From

 

josh@smug.com

 

I finally work up the nerve to go back in the kitchen, and Fortean Times is waiting for me, almost flaunting its immobility, its obviously feigned innocence. I poke at it with a spatula and am surprised to note that the ice had no effect on it. The magazine is as smooth, glossy, and pristine as if it had just rolled off the press instead of appearing in my freezer. I pick it up and find it warm to the touch. I smell my late grandfather's talcum powder as I flip through the pages.

Charles Fort, obsessive note-taker and item-clipper, inventor of the word "teleportation," lurched through the early part of this century investigating events that either couldn't be explained away by science or, more likely and more interesting, events that had been explained away by science in an illogical and ineffectual manner.

O it is a vast trench that exists between the rational and irrational. It is a precarious tightrope that we must walk to stay above said trench.
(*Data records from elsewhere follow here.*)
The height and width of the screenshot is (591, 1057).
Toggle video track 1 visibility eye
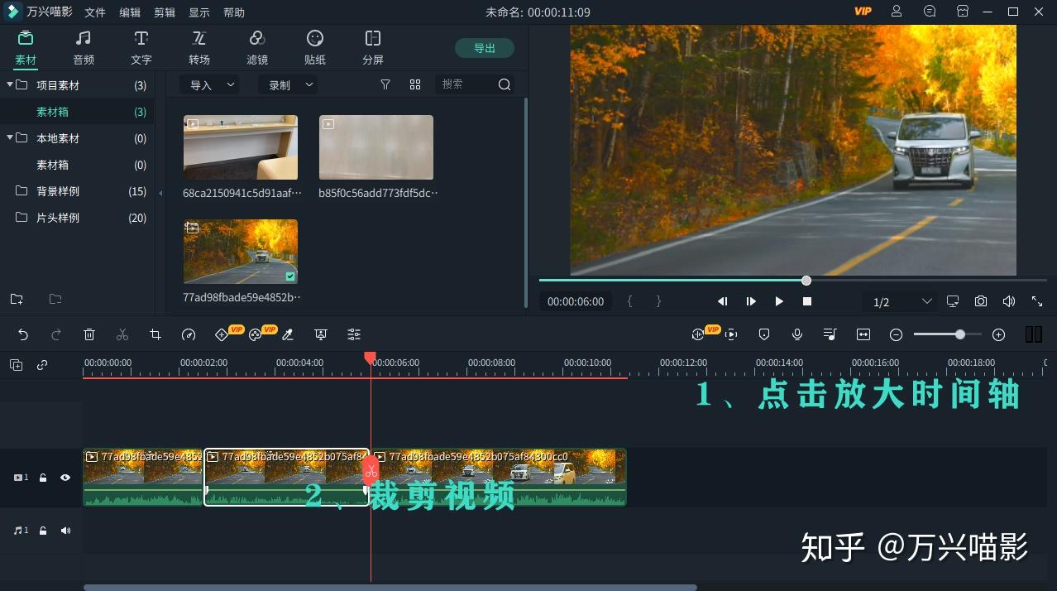[x=65, y=478]
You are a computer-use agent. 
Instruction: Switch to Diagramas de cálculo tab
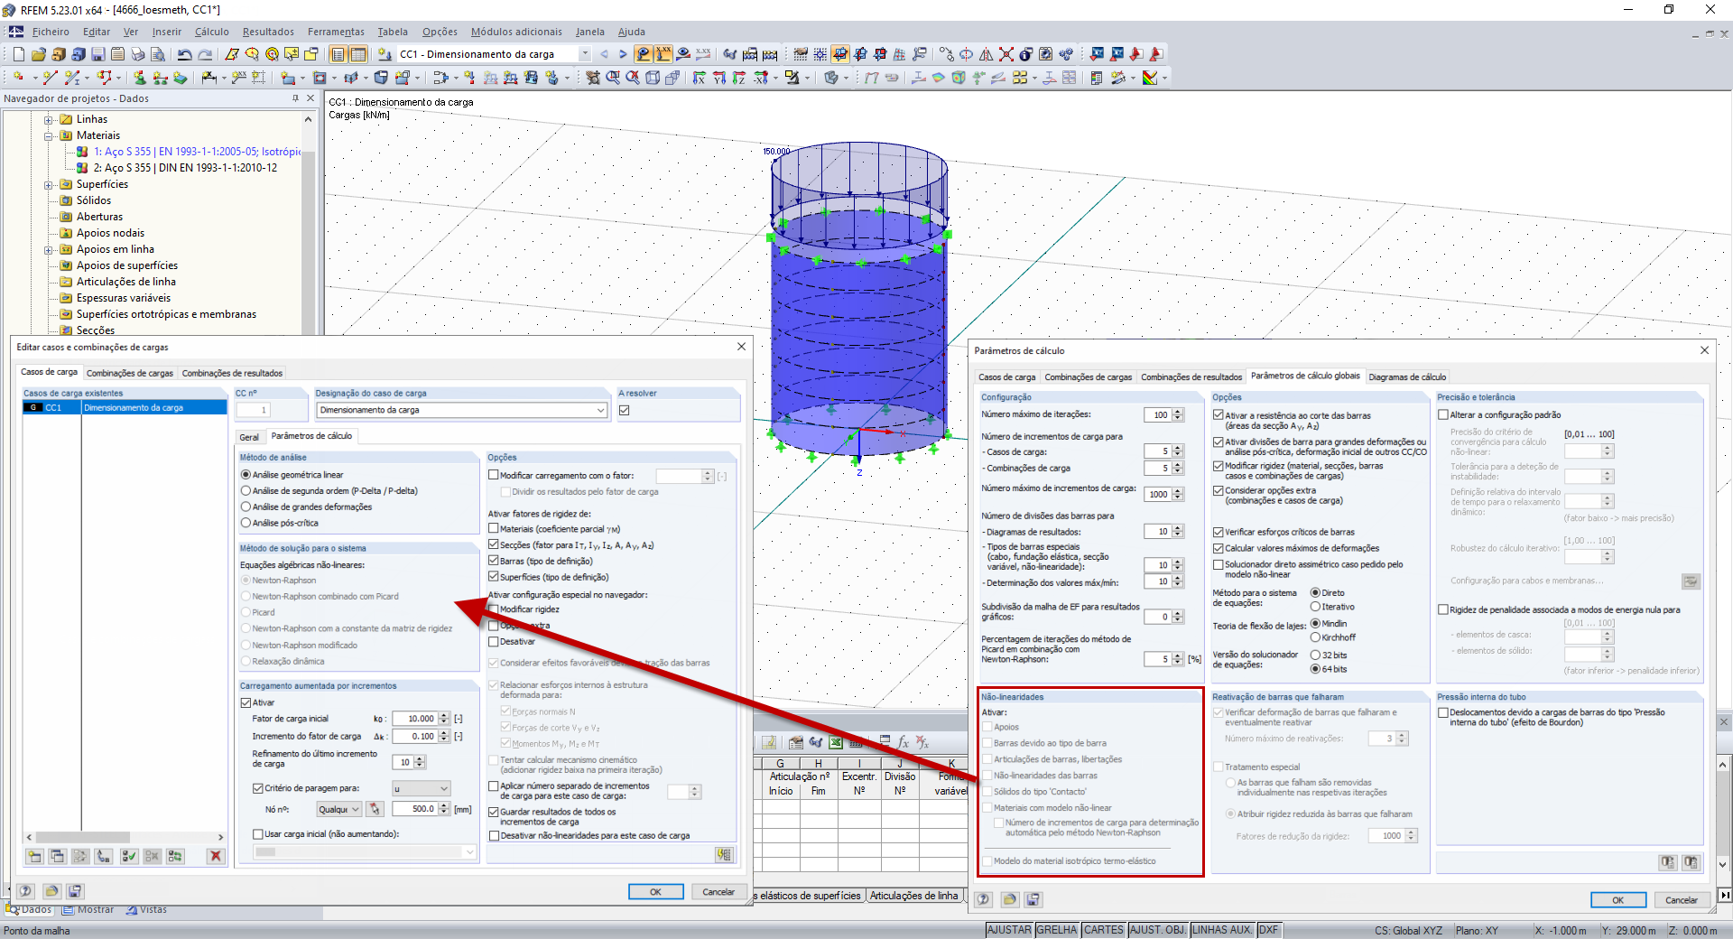coord(1406,377)
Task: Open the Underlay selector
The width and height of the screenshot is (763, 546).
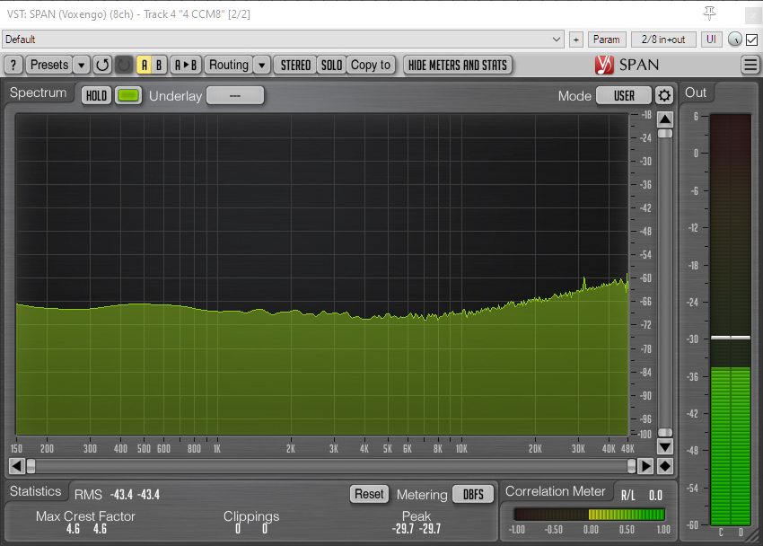Action: tap(235, 95)
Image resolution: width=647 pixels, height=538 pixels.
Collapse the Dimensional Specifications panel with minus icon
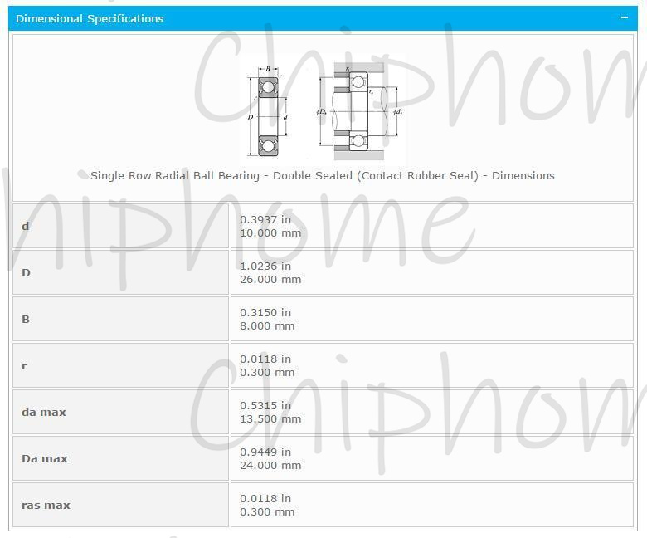point(625,18)
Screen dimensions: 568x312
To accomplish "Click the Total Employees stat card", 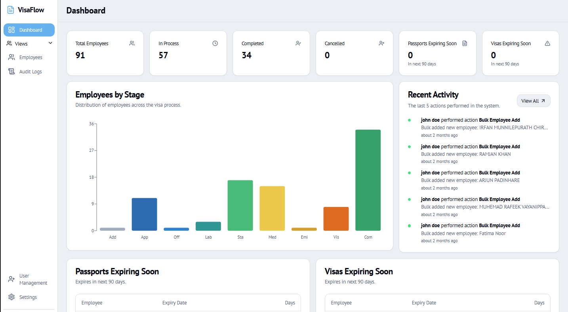I will tap(105, 53).
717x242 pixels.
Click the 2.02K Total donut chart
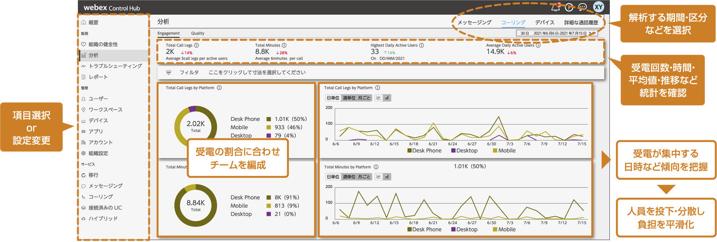(195, 127)
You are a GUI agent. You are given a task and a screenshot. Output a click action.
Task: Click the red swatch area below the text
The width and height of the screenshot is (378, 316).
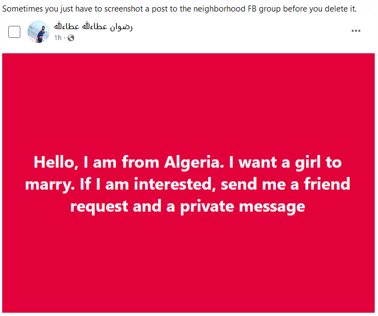click(x=188, y=264)
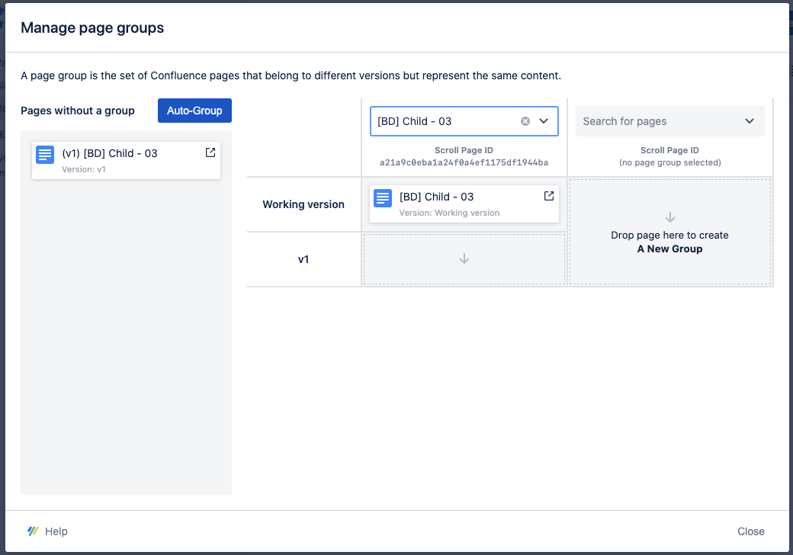
Task: Click document icon on Working version page card
Action: (x=383, y=197)
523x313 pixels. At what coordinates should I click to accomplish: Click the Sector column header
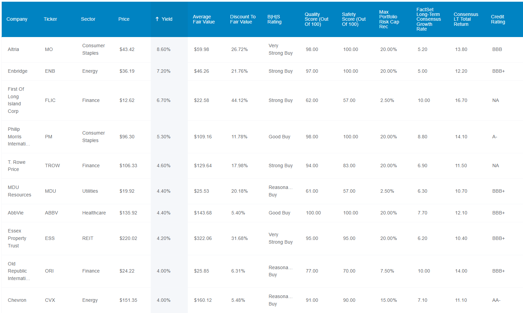click(88, 19)
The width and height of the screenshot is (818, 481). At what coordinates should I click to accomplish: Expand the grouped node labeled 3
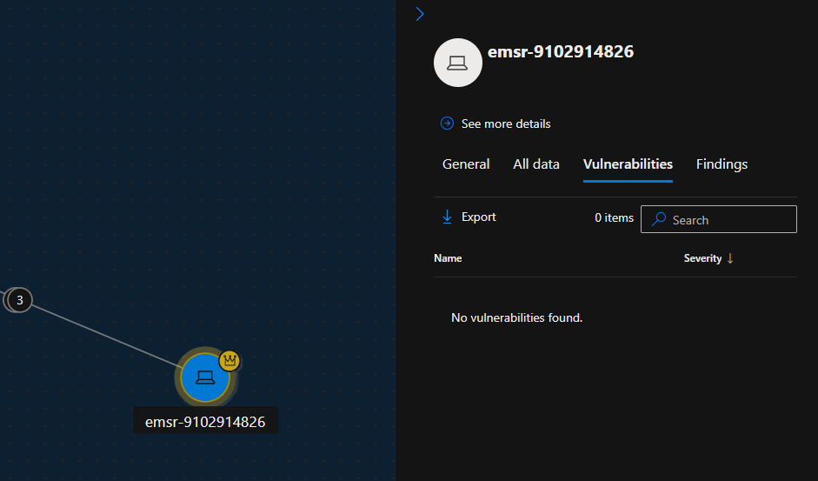tap(19, 300)
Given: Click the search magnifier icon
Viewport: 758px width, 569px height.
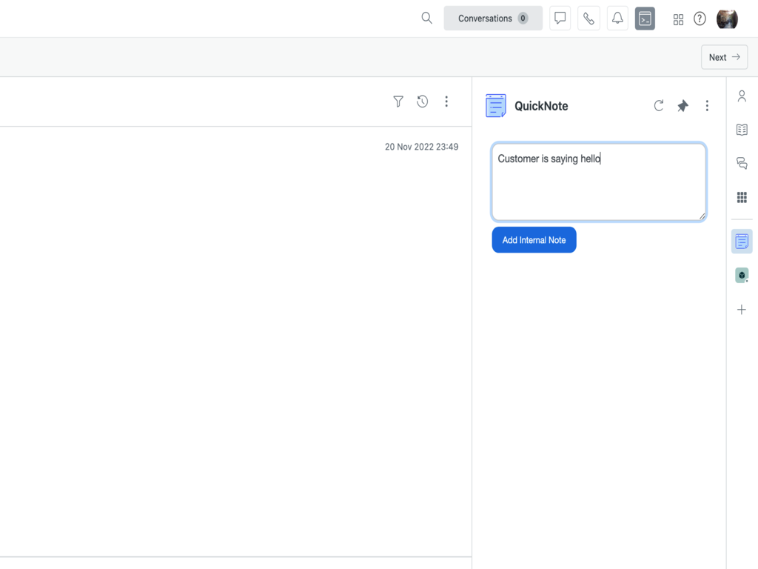Looking at the screenshot, I should (426, 19).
06.09: The puddle has long since evaporated but the voice of Andrew Jackson still haunts my apartment, hiding in cupboards and under chairs. The award for Most Disconcerting Moment Thus Far goes to this morning when I was in the shower, sensuously loofah-ing my nether parts with a delicate cream containing crushed apricot and bean seeds, and A.J. nearly gave me a heart attack with this disembodied pronouncement:

 

"Are you so frightened by the intangible and supernatural that you will agree to swallow blatantly implausible scientific explanations?"

I choose not to answer this. Tonight I shall throw away Fortean Times - nay, burn it! - and be done with this nonsense.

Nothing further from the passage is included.